P2Y(11) receptor expression by human lymphocytes: evidence for two cAMP-linked purinoceptors.

ABSTRACT

The effects of extracellular ATP, ADP, AMP and adenosine on cAMP accumulation have been studied in freshly isolated B-lymphocytes from patients with chronic lymphocytic leukemia. Extracellular ATP and several nucleotide analogs stimulated cAMP accumulation with the following order of potency ATP (EC(50)=120+/-20 microM)>ADP>>AMP. ADP was less effective than ATP and may be a partial agonist. AMP exhibited variable but generally weak activity. The stable analog of ATP, alpha,beta-methylene ATP (EC(50)=110+/-15 microM) also stimulated cAMP accumulation and exhibited similar efficacy to ATP. The P2Y(2) receptor agonist, UTP had no effect on intracellular cAMP levels. Adenosine and the A(2A)/A(2B) receptor agonist, 5'-N-ethylcarboxamidoadenosine (NECA) also stimulated cAMP accumulation in CLL lymphocytes. Adenosine deaminase inhibited the cAMP response to adenosine but had no effect on the ATP-induced cAMP response. On the other hand, the AMP analog, adenosine 5'-thiomonophosphate, (AMPS; 1.0 mM) inhibited ATP-induced and alpha,beta-methylene ATP-induced cAMP production but had no effect on adenosine-induced cAMP production. Reverse transcriptase-polymerase chain reaction (RT-PCR) analysis revealed the presence of P2Y(11) receptor as well as A(2A) and A(2B) receptor mRNA in chronic lymphocytic leukemia lymphocytes.
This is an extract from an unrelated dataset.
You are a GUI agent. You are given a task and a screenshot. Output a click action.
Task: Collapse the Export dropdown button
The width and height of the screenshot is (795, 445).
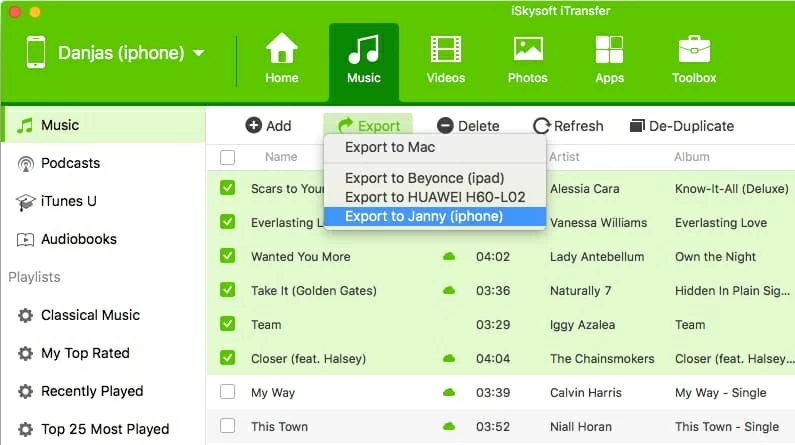pyautogui.click(x=368, y=126)
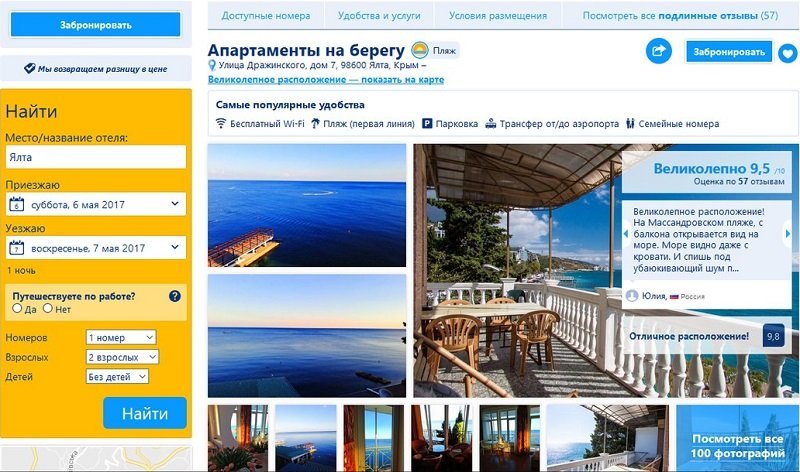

However, A(2B) receptors would appear to be relatively ineffective because the A(2A) selective agonist, CGS-21680 exhibited comparable efficacy to NECA. Furthermore, the A(2A)-selective antagonist 8-(3-chlorostyryl)-caffeine (CSC) right-shifted the concentration-response curve for NECA. Taken together, the data indicate that ATP induces cAMP accumulation via the activation of P2Y(11) receptors whereas adenosine induces cAMP accumulation via the activation of A(2A) receptors. Coordinate activation of P2Y(11) and A(2A) receptors may influence the developmental fate of normal B-lymphocytes.